UK apprenticeship levy is failing people from poorer backgrounds, study suggests

The coronavirus pandemic is only expected to compound class divides, according to the Social Mobility Commission. 

By Rohan Banerjee

Over a third (36 per cent) fewer young people from working-class backgrounds have started apprenticeships since 2017, according to research carried out by the Social Mobility Commission.

While the rate of people from higher wealth brackets taking up apprenticeships has also fallen by 23 per cent, the commission has suggested the dip among those from poorer backgrounds risks compounding class divides because people are missing out on what are supposed to be more widely accessible routes into top professions.

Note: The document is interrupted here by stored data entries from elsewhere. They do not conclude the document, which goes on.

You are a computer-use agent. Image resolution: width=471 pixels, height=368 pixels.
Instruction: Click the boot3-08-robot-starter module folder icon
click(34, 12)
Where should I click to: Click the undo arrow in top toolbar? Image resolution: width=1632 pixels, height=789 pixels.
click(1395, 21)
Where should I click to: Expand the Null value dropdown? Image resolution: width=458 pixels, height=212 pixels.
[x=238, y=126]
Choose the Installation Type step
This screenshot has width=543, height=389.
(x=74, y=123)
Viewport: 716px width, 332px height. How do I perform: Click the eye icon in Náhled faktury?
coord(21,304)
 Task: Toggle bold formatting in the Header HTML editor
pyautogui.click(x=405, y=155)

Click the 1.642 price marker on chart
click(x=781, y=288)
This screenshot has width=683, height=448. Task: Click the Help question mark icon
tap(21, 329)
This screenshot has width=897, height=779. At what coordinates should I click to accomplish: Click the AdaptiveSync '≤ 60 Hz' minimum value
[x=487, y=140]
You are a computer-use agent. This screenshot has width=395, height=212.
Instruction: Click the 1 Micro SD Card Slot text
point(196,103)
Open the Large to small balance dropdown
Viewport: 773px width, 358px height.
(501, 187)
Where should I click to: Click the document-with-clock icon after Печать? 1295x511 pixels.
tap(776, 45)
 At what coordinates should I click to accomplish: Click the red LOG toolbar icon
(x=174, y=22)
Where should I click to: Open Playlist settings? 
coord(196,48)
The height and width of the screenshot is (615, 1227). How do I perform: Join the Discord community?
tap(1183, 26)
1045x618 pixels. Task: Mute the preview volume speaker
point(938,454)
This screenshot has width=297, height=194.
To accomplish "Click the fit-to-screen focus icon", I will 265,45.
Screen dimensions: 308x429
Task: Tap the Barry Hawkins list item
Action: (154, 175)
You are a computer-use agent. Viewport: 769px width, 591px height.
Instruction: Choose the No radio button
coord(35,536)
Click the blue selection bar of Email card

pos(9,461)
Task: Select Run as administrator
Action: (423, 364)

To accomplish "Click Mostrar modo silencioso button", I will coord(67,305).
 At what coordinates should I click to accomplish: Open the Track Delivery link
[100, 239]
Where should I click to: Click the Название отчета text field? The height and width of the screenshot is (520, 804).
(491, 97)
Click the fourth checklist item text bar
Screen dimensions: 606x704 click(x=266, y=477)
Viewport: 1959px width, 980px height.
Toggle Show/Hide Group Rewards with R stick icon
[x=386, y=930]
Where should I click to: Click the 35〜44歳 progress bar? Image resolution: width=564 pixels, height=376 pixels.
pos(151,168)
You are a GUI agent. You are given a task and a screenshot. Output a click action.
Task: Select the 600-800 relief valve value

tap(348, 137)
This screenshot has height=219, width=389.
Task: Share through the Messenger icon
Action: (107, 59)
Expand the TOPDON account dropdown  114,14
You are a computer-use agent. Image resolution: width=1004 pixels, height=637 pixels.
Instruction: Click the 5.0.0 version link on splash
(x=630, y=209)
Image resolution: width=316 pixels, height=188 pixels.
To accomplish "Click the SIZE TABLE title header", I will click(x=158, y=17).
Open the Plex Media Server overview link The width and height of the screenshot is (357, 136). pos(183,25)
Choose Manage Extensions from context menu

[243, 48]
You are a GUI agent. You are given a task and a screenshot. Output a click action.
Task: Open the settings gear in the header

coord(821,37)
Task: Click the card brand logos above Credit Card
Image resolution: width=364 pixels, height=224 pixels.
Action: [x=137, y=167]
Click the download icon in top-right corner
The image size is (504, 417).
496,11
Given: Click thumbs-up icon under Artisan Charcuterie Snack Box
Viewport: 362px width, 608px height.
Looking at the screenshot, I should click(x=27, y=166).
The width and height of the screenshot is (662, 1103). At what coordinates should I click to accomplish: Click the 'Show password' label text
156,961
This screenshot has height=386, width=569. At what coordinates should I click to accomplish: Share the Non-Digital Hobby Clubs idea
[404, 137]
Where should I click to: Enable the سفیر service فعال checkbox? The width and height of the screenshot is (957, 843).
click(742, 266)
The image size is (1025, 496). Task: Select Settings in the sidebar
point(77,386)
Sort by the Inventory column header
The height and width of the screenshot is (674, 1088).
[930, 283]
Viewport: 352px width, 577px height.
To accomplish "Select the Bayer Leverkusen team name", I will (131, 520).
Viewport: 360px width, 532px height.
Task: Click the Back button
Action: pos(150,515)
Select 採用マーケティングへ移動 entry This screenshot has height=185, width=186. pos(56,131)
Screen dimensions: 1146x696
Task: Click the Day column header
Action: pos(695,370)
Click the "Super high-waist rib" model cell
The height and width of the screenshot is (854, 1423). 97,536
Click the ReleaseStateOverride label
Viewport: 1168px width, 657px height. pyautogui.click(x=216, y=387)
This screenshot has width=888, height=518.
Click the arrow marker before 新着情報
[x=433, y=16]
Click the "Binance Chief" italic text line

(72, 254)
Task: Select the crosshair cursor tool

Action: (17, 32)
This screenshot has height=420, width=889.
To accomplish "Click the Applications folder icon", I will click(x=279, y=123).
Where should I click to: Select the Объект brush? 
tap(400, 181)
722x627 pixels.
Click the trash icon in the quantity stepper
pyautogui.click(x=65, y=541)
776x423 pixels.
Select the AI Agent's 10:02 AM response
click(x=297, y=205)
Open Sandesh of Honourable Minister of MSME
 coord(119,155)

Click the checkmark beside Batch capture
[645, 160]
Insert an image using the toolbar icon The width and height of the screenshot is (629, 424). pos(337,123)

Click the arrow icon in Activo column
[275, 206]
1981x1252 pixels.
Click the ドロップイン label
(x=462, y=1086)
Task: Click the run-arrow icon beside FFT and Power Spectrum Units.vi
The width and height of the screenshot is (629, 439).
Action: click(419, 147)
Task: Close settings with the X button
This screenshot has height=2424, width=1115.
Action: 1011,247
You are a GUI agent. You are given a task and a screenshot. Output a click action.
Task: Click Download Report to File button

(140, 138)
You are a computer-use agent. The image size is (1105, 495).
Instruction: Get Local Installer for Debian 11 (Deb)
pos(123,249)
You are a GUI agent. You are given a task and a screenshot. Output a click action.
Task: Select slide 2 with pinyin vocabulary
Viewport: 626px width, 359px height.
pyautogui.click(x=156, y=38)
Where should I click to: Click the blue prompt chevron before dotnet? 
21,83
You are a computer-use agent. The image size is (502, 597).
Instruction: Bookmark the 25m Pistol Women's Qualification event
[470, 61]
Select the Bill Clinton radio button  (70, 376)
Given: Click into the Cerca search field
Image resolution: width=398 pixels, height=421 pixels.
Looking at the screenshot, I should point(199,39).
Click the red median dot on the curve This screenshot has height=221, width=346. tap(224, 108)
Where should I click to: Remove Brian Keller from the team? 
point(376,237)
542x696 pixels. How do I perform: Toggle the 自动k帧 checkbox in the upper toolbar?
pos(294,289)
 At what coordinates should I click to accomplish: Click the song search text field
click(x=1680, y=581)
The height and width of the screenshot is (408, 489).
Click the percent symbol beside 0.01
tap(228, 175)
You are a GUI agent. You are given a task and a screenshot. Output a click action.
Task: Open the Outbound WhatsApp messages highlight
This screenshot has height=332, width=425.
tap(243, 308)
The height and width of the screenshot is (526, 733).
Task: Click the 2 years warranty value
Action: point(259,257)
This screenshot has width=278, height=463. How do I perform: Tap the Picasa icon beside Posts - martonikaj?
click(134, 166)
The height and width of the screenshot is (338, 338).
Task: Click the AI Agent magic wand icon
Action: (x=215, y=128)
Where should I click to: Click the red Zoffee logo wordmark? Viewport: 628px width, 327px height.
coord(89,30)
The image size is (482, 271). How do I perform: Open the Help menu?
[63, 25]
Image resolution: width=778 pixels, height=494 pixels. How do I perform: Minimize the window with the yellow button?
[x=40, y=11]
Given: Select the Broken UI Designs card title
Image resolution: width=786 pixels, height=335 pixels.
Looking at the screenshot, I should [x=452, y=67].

The apprenticeship levy – a tax on all employers with a yearly wage bill of £3m or more – was introduced by the government in 2017 in an effort to shift the majority of the cost of funding such programmes from the state to the private sector.

The policy has struggled to incentivise uptake of apprenticeships and, according to some critics, this is to do with a lack of clear standards and many existing low-pay employment routes simply being rebadged as apprenticeships, even if they are not.

The Social Mobility Commission found that only 13 per cent of degree-level apprenticeships – the most expensive and advanced programmes –  go to people from economically disadvantaged backgrounds.  And, by extension, it highlighted that apprentices from disadvantaged backgrounds, on average, earn less than those from middle or upper-class backgrounds.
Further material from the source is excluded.